[[ RECORDED INFORMATION open ]]

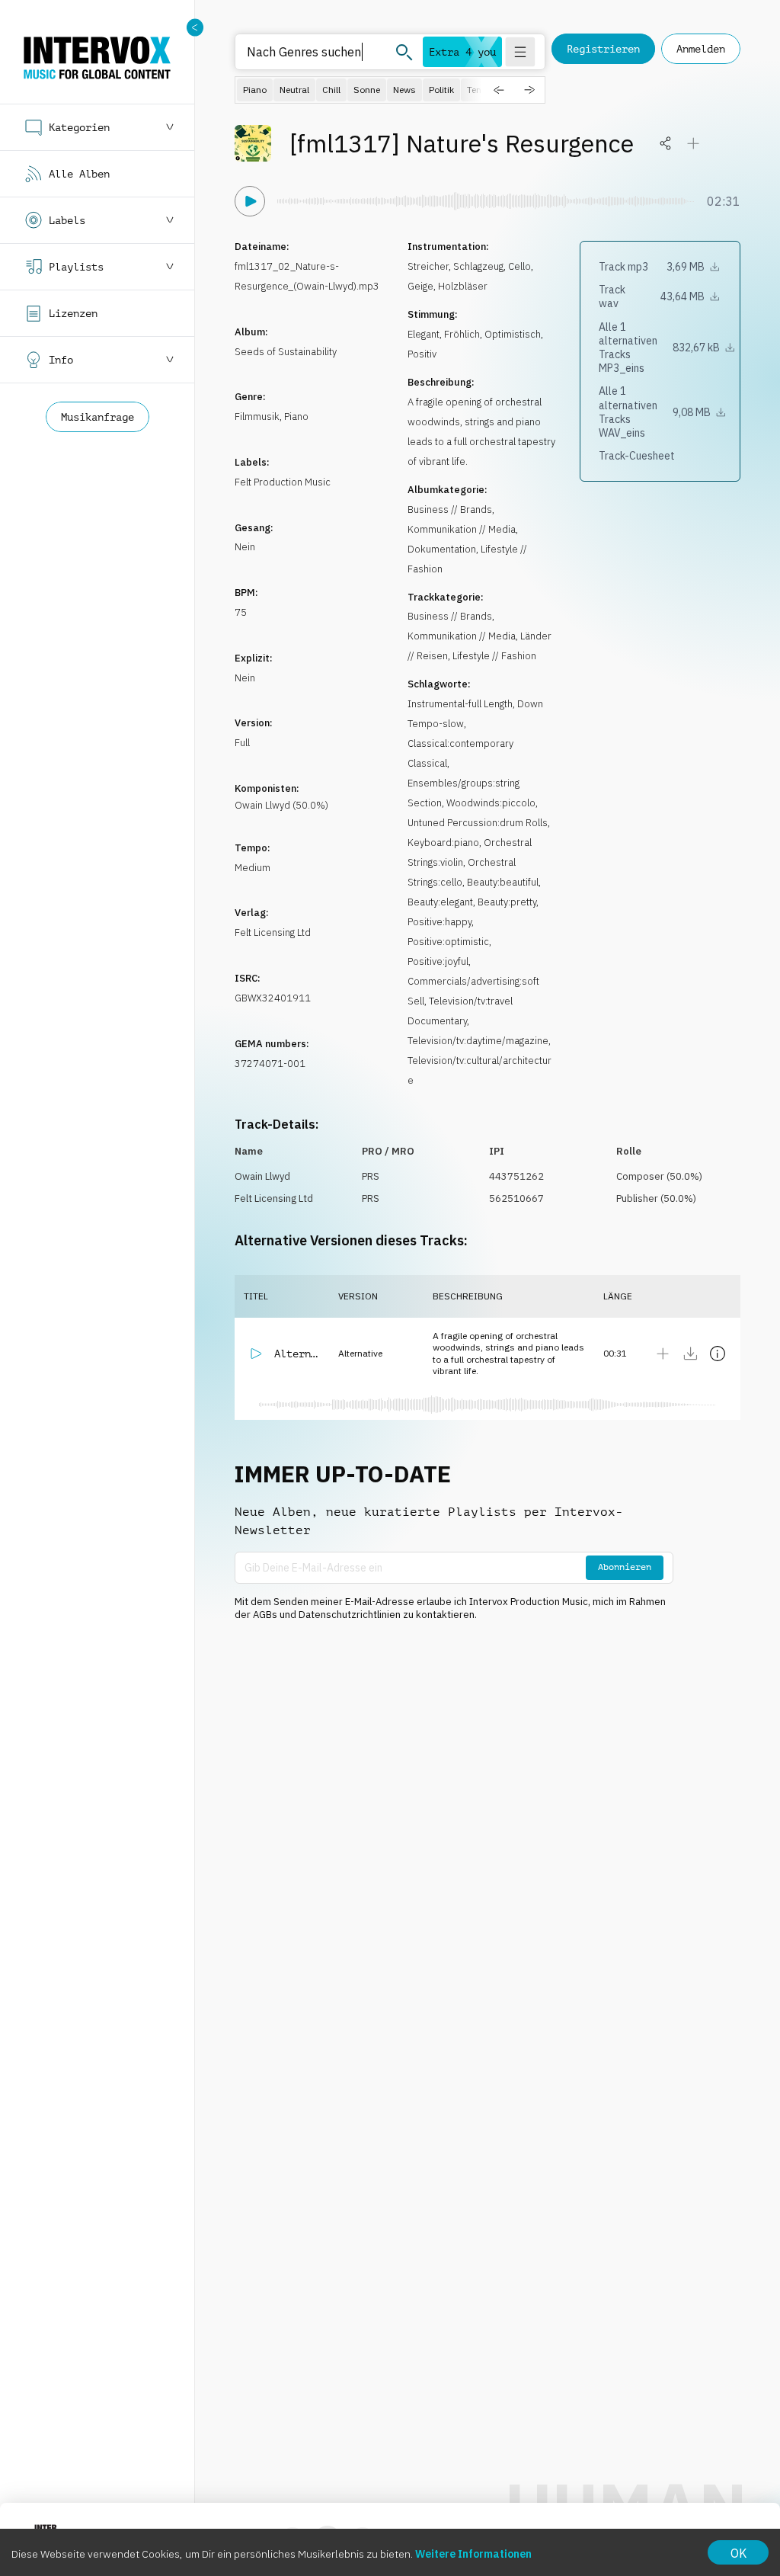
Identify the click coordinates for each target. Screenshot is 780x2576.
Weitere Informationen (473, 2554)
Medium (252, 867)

[[ RECORDED INFORMATION closed ]]
[[ RECORDED INFORMATION open ]]

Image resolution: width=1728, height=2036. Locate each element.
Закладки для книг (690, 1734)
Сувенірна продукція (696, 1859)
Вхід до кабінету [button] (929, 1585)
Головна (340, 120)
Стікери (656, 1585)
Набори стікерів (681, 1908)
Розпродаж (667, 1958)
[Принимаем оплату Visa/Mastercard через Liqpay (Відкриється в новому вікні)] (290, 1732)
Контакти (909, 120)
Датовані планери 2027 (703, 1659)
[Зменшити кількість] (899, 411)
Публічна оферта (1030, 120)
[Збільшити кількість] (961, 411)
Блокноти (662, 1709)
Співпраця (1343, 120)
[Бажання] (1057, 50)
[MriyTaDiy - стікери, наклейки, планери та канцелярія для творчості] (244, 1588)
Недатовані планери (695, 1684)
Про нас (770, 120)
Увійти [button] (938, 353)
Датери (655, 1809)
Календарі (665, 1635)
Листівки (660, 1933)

[[ RECORDED INFORMATION closed ]]
[[ RECORDED INFORMATION open ]]

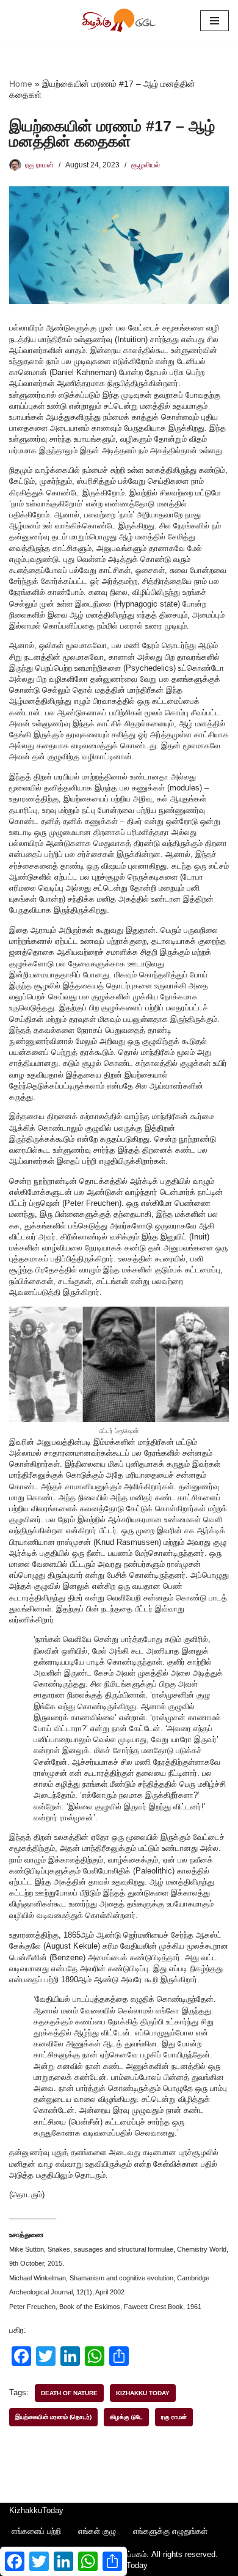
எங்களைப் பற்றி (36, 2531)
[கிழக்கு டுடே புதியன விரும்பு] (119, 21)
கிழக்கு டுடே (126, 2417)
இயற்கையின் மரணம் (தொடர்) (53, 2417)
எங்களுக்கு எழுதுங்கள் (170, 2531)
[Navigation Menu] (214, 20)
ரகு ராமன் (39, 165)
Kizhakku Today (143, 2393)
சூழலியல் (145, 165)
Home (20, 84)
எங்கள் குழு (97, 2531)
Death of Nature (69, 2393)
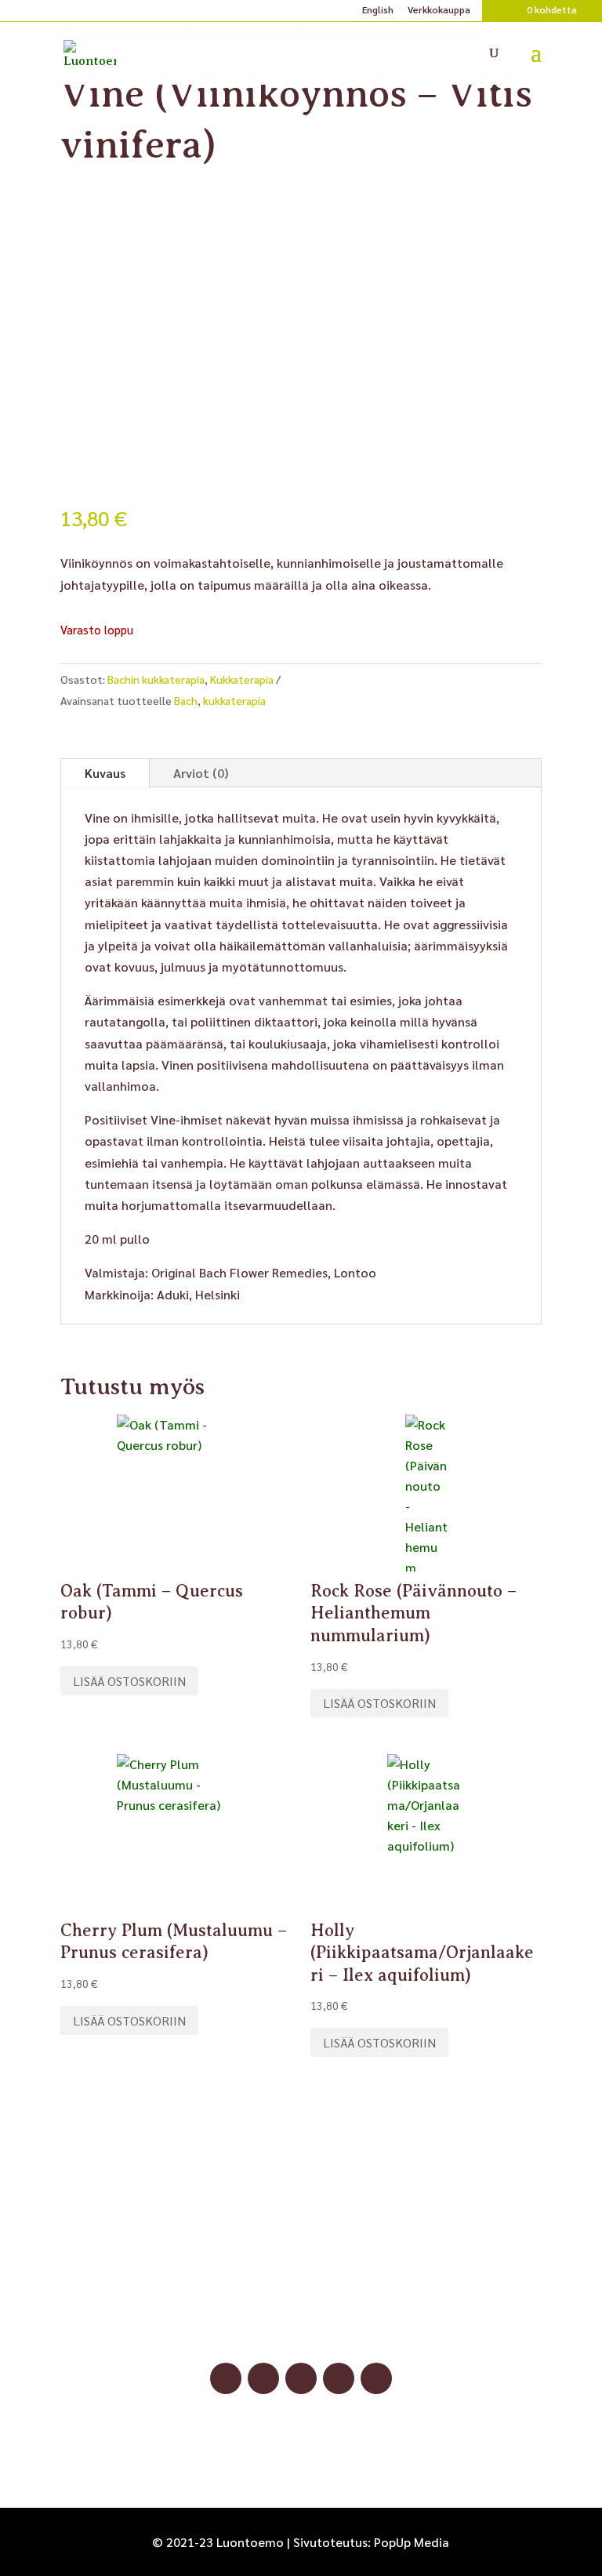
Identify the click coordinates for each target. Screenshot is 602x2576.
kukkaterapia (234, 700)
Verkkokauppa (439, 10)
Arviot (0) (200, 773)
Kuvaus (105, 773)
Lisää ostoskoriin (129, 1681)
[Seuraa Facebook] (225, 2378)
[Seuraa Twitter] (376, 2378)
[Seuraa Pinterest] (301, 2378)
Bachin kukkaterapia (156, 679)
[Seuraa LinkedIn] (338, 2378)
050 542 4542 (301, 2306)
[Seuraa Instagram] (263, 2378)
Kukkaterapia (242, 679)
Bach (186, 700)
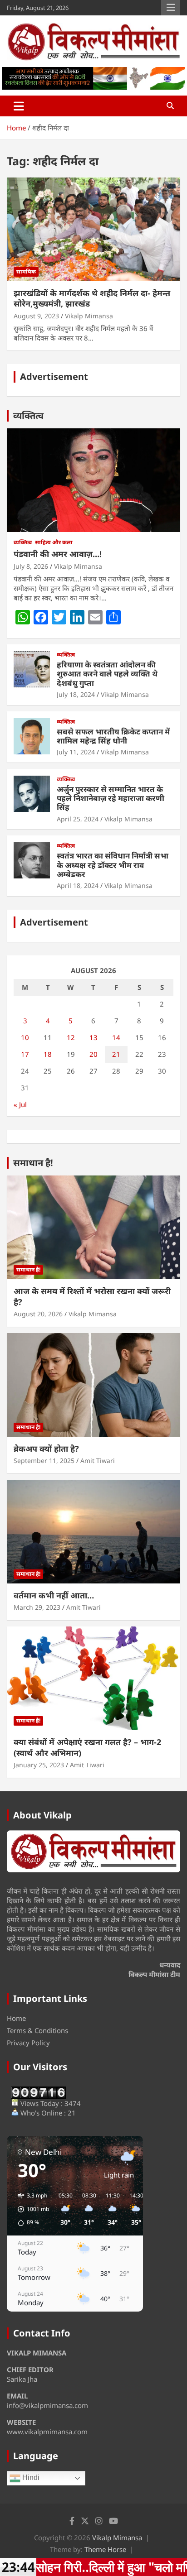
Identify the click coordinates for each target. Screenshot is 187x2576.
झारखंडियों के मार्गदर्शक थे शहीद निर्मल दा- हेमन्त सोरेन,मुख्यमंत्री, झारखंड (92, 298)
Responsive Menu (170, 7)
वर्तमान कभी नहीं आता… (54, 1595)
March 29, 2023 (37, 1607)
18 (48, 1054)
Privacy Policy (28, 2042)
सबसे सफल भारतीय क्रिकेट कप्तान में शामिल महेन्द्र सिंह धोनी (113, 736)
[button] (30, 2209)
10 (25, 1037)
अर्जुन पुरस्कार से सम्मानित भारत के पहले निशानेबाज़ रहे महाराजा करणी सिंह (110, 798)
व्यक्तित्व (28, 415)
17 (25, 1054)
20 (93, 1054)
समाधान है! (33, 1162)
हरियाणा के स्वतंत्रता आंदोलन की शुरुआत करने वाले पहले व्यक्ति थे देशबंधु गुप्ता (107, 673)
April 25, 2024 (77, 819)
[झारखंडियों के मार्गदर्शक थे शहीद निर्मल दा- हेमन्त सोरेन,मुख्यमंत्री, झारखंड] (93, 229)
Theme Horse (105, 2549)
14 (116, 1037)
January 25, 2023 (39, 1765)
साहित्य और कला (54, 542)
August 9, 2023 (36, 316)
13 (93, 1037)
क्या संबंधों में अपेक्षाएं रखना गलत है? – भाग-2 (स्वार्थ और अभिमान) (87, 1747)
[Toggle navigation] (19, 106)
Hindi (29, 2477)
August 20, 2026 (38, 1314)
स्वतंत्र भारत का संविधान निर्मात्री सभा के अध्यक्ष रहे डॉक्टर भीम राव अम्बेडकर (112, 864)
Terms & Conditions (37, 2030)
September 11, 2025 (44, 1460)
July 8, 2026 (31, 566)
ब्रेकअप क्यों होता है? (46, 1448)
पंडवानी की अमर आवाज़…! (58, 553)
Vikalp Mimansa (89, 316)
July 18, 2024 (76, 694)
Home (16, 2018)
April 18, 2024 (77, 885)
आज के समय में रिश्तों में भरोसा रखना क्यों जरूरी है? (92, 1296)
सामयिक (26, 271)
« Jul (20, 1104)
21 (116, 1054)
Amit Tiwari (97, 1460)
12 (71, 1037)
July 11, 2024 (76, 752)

[[ RECORDED INFORMATION closed ]]

■ REQUIRED WORK ■
Above are the records; from them, give again exactly the lines from the one containing "Про нас (770, 120)" to the one containing "Листівки (660, 1933)", both lines included, and nothing more.

■ RESULT OF THE EXERCISE ■
Про нас (770, 120)
Увійти [button] (938, 353)
Датери (655, 1809)
Календарі (665, 1635)
Листівки (660, 1933)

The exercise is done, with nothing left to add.